**WHAT NEEDS TO BE DONE**
Copy out word for word everything from the start of the items down to the line that contains "I want to click on svg-text: SentimenTrader, so", including that line.

○ ○ ○

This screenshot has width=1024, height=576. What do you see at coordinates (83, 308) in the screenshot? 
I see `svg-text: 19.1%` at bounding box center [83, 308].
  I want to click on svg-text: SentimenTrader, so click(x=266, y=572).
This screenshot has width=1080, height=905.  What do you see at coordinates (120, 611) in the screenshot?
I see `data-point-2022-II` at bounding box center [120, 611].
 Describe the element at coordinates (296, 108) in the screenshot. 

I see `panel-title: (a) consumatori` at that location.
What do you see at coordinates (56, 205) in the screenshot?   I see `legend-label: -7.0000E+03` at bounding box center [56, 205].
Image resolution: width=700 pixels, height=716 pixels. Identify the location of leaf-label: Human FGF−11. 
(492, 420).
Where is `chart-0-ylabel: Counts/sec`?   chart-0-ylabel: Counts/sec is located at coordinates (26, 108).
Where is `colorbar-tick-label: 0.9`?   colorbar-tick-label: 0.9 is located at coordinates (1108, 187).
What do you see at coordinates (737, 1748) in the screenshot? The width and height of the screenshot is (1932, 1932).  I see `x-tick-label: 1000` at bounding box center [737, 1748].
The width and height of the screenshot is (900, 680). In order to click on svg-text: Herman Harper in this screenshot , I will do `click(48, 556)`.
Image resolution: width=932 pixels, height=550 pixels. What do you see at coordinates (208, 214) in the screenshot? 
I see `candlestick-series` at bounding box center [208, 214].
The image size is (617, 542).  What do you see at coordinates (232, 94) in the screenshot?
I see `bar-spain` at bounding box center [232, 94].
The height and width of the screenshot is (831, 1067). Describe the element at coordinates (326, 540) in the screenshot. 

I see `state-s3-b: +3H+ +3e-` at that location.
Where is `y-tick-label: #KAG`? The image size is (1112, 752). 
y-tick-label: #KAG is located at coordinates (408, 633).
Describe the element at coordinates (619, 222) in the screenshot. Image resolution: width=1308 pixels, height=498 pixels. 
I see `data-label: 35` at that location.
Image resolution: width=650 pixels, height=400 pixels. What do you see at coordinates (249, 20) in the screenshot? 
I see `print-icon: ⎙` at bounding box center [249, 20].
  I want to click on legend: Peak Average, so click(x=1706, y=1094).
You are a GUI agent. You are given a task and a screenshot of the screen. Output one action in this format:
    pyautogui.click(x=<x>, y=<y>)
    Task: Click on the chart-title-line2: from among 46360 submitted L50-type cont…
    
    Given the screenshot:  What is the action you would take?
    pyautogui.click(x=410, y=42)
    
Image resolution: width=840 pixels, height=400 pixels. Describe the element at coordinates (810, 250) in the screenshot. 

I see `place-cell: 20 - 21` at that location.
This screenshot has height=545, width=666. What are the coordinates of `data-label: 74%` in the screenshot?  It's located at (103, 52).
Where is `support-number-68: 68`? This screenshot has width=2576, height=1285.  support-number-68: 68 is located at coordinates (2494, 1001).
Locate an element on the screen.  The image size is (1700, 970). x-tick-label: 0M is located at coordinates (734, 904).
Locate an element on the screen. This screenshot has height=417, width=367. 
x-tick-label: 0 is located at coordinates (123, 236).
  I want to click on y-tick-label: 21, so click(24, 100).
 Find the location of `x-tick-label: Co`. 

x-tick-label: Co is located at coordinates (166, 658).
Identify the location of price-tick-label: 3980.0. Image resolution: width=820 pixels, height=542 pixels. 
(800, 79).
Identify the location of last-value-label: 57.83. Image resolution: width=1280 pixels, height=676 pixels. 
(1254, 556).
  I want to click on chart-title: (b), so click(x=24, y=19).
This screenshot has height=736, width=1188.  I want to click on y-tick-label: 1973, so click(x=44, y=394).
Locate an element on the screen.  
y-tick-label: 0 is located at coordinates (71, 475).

○ ○ ○

**OUTPUT BELOW**
This screenshot has width=1024, height=576. What do you see at coordinates (83, 308) in the screenshot? 
I see `svg-text: 19.1%` at bounding box center [83, 308].
  I want to click on svg-text: SentimenTrader, so click(x=266, y=572).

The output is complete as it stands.